┌─ Dataset records

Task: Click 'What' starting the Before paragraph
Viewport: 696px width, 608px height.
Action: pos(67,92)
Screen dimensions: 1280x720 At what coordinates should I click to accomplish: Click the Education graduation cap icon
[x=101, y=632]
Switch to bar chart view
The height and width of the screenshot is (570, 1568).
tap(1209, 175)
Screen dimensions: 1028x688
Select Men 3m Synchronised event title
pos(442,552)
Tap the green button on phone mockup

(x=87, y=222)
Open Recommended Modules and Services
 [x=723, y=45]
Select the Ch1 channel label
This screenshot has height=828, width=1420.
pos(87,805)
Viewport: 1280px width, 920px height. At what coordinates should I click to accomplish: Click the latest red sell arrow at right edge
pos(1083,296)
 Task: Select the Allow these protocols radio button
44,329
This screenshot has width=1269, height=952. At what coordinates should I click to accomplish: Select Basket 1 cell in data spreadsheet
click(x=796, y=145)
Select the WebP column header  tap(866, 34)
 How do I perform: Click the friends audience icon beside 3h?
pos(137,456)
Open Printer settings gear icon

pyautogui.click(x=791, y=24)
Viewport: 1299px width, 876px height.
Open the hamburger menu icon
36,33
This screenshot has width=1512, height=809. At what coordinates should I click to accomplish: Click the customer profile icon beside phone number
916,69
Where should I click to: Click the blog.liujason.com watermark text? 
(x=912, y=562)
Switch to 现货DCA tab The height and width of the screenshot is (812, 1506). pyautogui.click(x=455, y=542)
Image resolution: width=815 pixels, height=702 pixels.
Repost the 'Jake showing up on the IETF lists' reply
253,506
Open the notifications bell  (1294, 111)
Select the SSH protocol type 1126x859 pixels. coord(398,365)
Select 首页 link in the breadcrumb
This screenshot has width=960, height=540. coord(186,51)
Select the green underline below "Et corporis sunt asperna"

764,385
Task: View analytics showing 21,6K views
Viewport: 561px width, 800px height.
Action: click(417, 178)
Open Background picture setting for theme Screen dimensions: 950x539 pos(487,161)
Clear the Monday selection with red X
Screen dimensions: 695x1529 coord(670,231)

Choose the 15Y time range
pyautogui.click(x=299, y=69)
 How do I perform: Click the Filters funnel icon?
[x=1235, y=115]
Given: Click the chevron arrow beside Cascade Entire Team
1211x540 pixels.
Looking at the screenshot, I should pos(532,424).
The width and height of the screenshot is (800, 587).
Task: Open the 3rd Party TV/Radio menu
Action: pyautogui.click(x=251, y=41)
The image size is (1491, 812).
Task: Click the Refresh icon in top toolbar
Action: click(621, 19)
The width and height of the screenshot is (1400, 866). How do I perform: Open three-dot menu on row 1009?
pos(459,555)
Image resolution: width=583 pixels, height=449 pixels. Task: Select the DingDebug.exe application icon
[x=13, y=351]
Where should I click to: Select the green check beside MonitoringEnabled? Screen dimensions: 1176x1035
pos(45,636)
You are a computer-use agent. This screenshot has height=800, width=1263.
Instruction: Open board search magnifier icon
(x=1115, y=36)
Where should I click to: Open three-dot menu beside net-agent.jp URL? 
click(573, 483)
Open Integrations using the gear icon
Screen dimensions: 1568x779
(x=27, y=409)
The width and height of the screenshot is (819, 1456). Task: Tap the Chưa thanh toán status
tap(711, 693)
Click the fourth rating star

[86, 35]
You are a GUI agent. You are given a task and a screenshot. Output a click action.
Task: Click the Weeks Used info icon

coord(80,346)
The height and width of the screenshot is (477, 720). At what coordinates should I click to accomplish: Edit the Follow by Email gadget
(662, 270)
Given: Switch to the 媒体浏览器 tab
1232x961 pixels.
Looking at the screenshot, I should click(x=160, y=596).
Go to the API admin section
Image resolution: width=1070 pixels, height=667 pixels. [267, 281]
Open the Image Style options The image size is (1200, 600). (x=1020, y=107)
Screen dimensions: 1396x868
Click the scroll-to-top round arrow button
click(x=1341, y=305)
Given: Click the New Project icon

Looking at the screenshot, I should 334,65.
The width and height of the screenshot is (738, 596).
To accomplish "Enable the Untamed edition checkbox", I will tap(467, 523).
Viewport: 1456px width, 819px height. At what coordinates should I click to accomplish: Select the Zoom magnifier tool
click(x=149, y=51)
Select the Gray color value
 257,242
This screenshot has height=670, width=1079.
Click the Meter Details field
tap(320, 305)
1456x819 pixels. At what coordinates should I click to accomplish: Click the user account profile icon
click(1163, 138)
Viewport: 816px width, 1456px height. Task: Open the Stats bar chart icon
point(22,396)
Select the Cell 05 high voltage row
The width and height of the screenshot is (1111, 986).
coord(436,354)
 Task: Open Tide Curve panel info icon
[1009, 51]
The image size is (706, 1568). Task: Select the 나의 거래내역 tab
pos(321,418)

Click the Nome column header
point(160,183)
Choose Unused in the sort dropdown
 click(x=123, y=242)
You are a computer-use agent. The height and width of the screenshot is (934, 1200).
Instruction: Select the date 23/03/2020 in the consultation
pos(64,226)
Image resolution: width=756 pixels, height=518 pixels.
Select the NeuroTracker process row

└─

### What is expected
Rescale the data from the line holding "Choose Unused in the sort dropdown" through the end, inclusive, by multiplying every click coordinate in the answers by 1.1 and rounding to whole numbers, with halves rounded up. Reproduce each of those lines, requests included, and output only them.

### Output
Choose Unused in the sort dropdown
 click(x=135, y=266)
You are a computer-use agent. The height and width of the screenshot is (934, 1200).
Instruction: Select the date 23/03/2020 in the consultation
pos(70,249)
Image resolution: width=756 pixels, height=518 pixels.
Select the NeuroTracker process row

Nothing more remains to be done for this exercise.